Fitting the data comes next (choice 2). Notice on the various screen dumps, just how many ways you can fit the same data points. All of the graphs are of the same set. Remarkable, isn’t it? There are so many possibilities here that I couldn’t come close to naming them. You have four linear regression, any size interpolation (each degree is different) and polynomial regression to choose from. Just experiment until you get a good fit (part of the learning curve). Remember, no negative values or zero for any data in linear regression except linear (LIN/LIN on both X and Y axes) itself.
Scale your choice of fit if you wish to plot it (choice 3). This routine was separated from the fit routine, to accomodate the interpolation routine shortcomings. They are not really shortcomings, because interpolation is done in small pieces. For example, if you have 10 data points to interpolate, then (look back at the form for interpolating polynomial) there will be a X**9 term in every equation. You are losing accuracy at a very fast rate. You are much better off taking them three or four points at a time. Unless you have a very good system of points, then you will probably get an error B, integer out of range error, with a large interpolation, so be careful!

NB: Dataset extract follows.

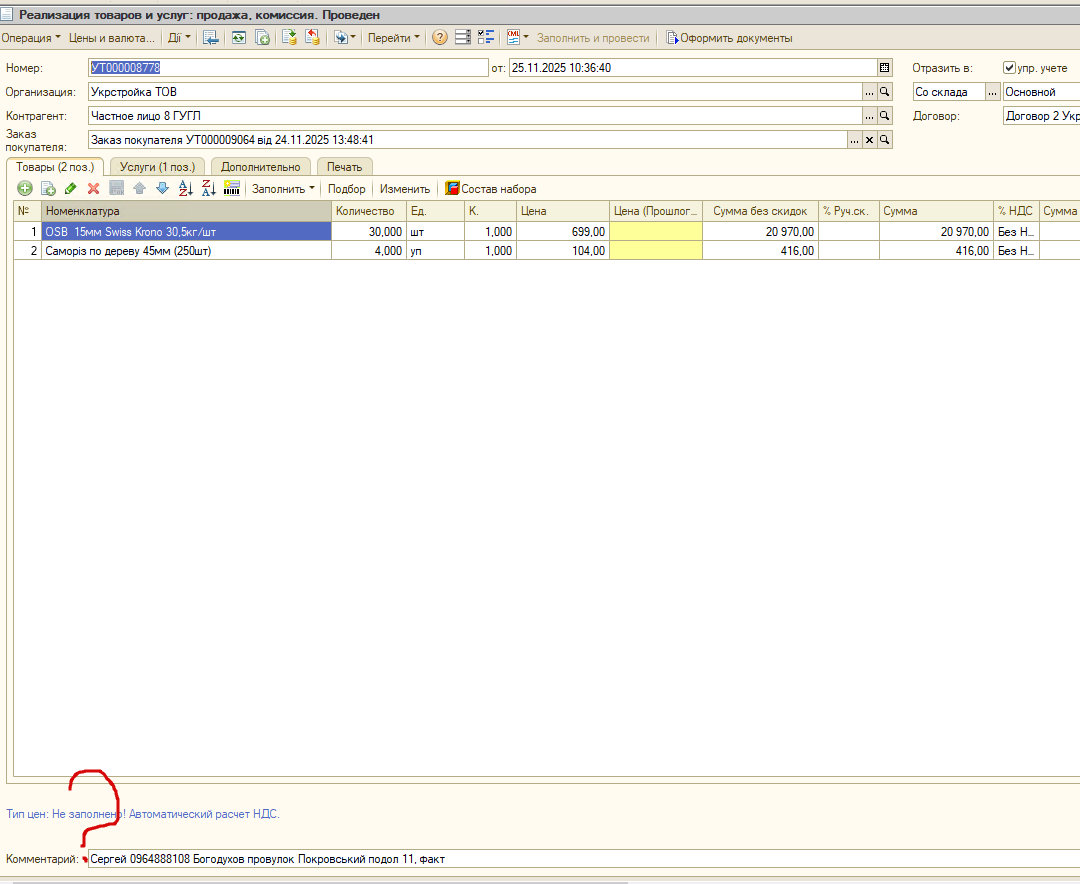
Task: Click Оформить документы button
Action: click(729, 38)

Input your start and stop values for the X axis, This is the area to pay attention to if you are interested in forecasting and trend prediction. Leave enough “headroom” and specify the screen limits, and your ZX computer will plot your trends. Input the desired point density (the number of points to be plotted on the screen, 40 is pretty good) and let it run for about 20 seconds.
You will be back at the plot menu now. This time, when you plot your graph, specify curve fit and see your results. The curve statistics will be lprinted if you press “Z.”

If you rescale your graph, then rescale your fit.

Choice four will bring you to the print menu. If you desire Iprinting, then add an Iprint line where it is required. You may print from your data (and correct it in the direct mode), your curve or any other curve you can think of. When using interpolation, if you specify all of your data, and the degree of fit versus the number of data points DON’T match, then you will be asked if you would like a listing as plotting multiple interpolations is not implemented. More programming is required to implement this capability.

If you go back to the main menu (choice zero), then you can go out to the integration subroutine. Pick your choice of routines and set your integration limits. If you do not want to input a new function, then enter zero (0) when asked. When finished, you will go back to the main menu. If you care to plot the same points again, then STOP (0) and GOTO 666. This will bring back the PLOT menu.

‘SE’ in Action

To give you an idea of the power of SE, I have listed some of the menus available. I input a short table of data, plotted it and fit it with several different curves. You can rescale and enlarge an are if you want. My enlargement is fir with a cubic interperpolating polynombial. Boy, what a good fit!

The data for each graph is identical. Only the curve fit has been changed in each case.